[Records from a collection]
*** Block opens ***
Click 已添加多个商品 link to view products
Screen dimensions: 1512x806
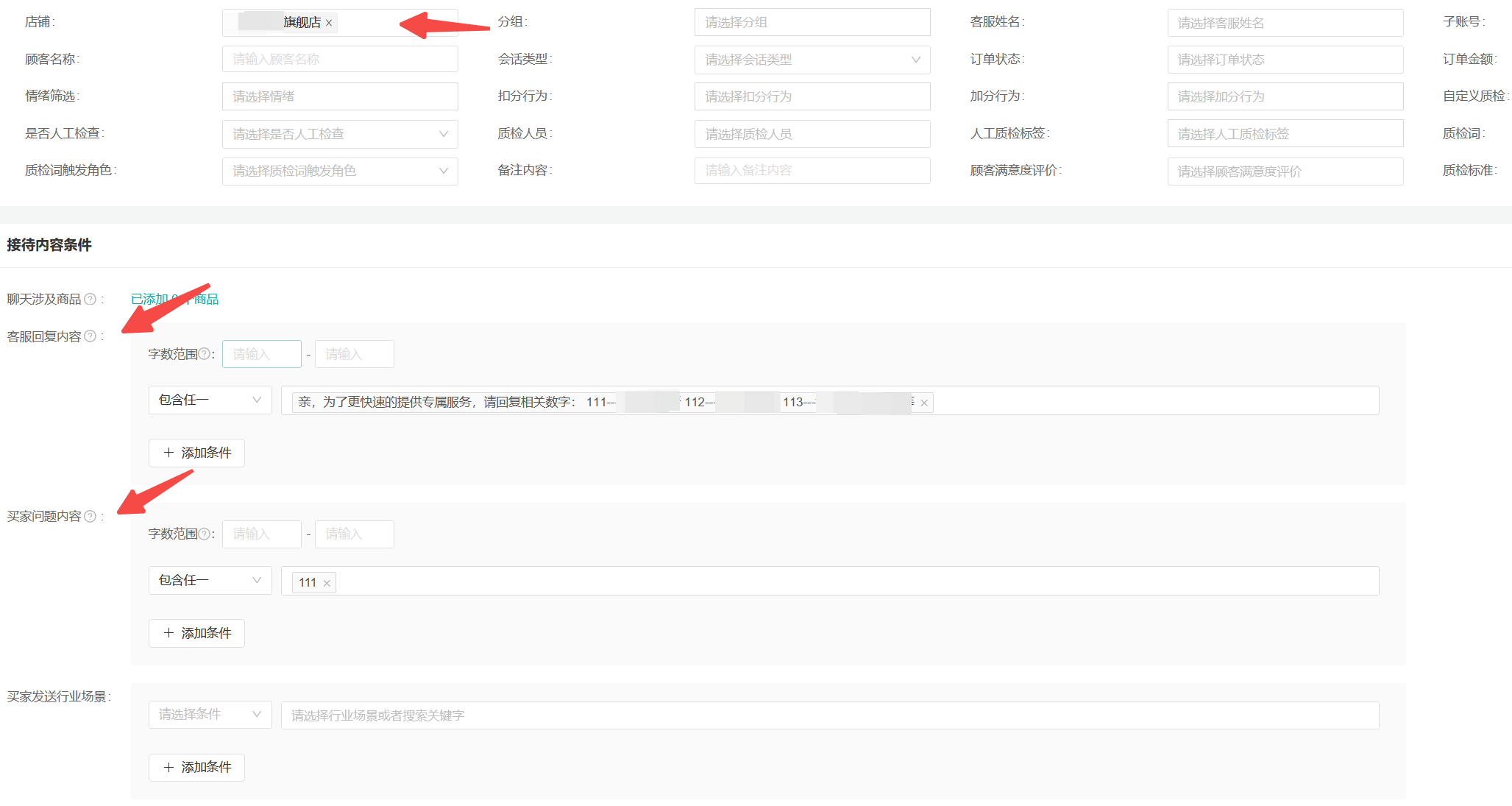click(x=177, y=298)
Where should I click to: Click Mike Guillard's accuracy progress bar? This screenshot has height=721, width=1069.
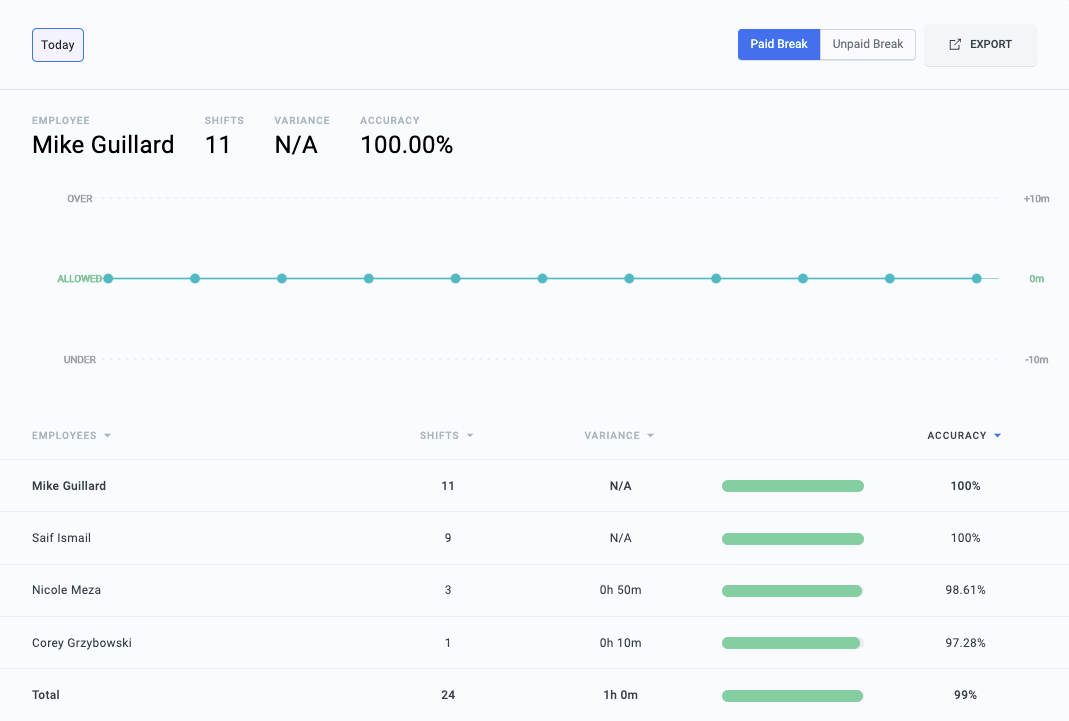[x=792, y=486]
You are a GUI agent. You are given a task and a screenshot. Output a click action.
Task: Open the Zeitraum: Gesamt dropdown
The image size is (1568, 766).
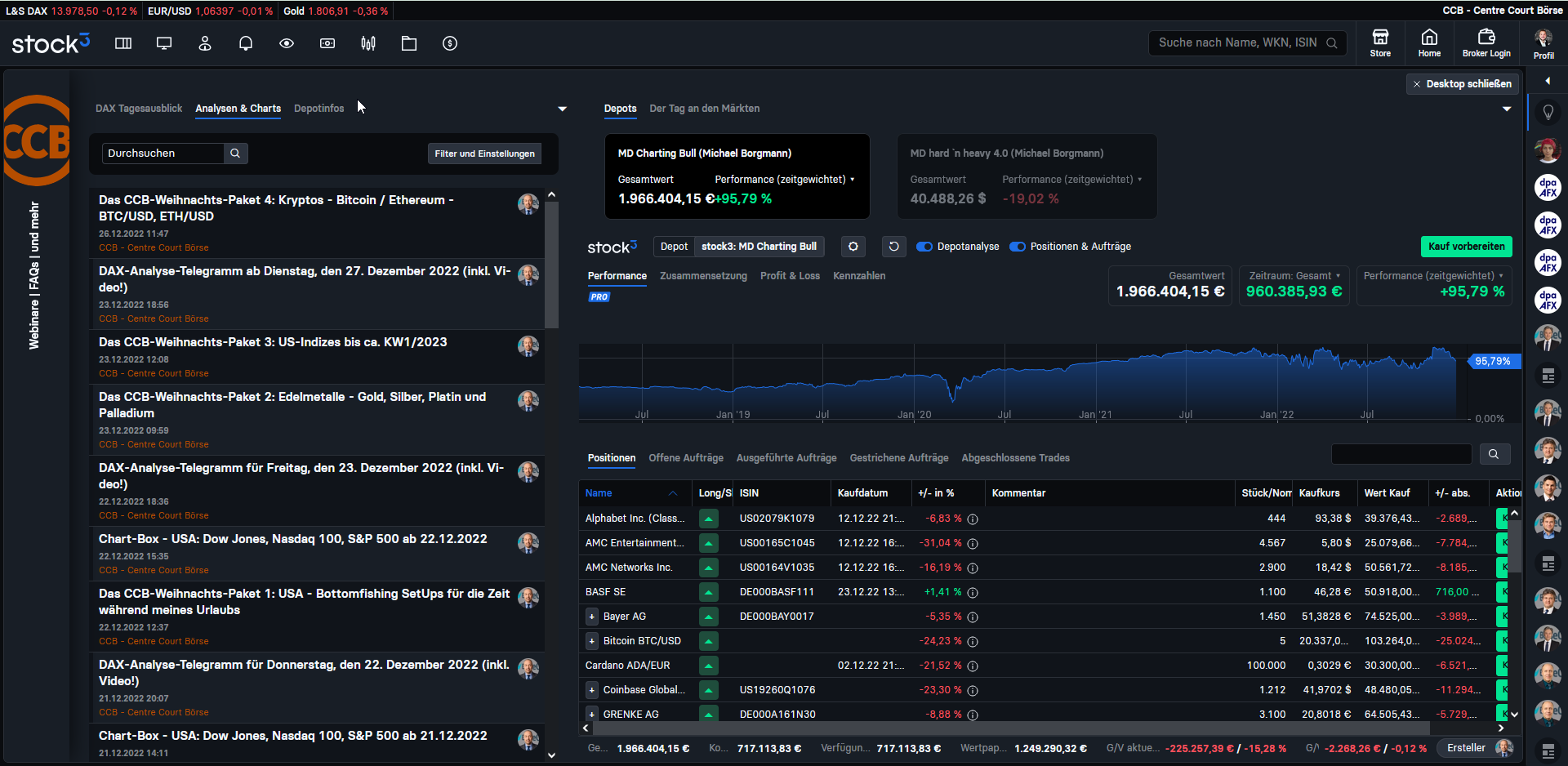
*** Block closes ***
#### Aim of the exercise:
Nothing but an exact repeat of the records, pictures excluded, belongs in the answer.

#### Reply to the task:
Click 已添加多个商品 link to view products
Screen dimensions: 1512x806
click(x=177, y=298)
Where should I click to: Click Mike Guillard's accuracy progress bar? This screenshot has height=721, width=1069.
[x=792, y=486]
You are a GUI agent. You are given a task and a screenshot. Output a click action.
Task: Open the Zeitraum: Gesamt dropdown
The image size is (1568, 766).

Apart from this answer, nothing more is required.